Que turma é essa? Que curso é esse?

A vida me oportunizou participar de vários cursos. Várias turmas. Vários aprendizados. Em cada momento uma experiência, uma vivência. Mas esta turma e este curso foram singulares.

Ao chegar nesta turma, a expectativa era bastante alta. Por que alta?

Porque vivemos em mundo de transformações muito rápidas, com muitas informações, onde há uma senha para participar desta “tribo” que está surfando nas ondas destas mudanças: “Inovação”. E Design Thinking é “Inovação com foco no ser humano”. Vamos aprender então neste curso como “surfar” nesta onda. E se possível, nos manter na sua crista.

E aí foi paixão à primeira vista. Nos vimos, nos compromissamos e nos respeitamos.

Peguei a minha prancha e encontrei todo mundo com a sua. E naturalmente, deu medo. O mar é para os “fortes”. As ondas não te distinguem de quem tem experiência de quem não tem. Ela está lá. É como a vida. É encarar ou se encolher. E deixar a onda passar… Mas se “quem está na chuva é para se molhar” então a nossa opção foi “vamos encarar esta onda”.

Como todo aprendizado, o começo foi com as marolas. E nada simples. Você vive se desequilibrando e toma umas boas quedas. E aí começa a mágica. Porque diferente do surfe, que é um esporte individual, aqui é tudo coletivo. Você nunca está sozinho nos seus medos, nas suas dúvidas. Se a onda aqui te “derruba”, cai todo mundo e todo mundo se levanta junto.

Fomos entendendo esta tal de empatia e de colaboratividade na prática. Nas dificuldades. Em cada queda. E principalmente, em cada levantada, em cada surfada. Sim, já conseguíamos nos equilibrar na prancha. As pernas ainda tremem. Olha a onda… E caímos de novo…

E assim foi. De onda em onda (ou seria de marola em marola?) Projeto 1, projeto 2, projeto 3. Todos sobreviveram.

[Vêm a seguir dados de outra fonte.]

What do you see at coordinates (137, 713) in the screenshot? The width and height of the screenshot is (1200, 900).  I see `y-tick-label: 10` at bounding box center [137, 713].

E o premio então será “surfar na onda” do projeto 4. Chegou a hora de sair do raso e buscar as ondas maiores. E ninguém titubeou. Quantas quedas. Quantos “estabacos”. Mais incertezas. Chega então o dia da apresentação final.

O cliente esperando ser surpreendido por um “bailado” diferente de cada equipe. Uma coreografia que o possa encantar. Não é uma competição. Não há julgamento para descobrir o melhor grupo. O cliente pode “misturar” o bailado de cada grupo e produzir a solução que melhor o atende.

A cada apresentação final sentíamos que cada grupo tinha descoberto como “domar” a onda. Olhares, gestos, corações e almas. O cliente se disse encantado. E nos encantamos juntos. Este é o prêmio pelo qual todos nós trabalhamos. E valeu a pena.

E assim, nos (des)formamos. Com muitas perspectivas, mas principalmente, com uma enorme vontade de fazer diferença neste mundo que nos abriga. Que venham os desafios. “Somos todos Designers.”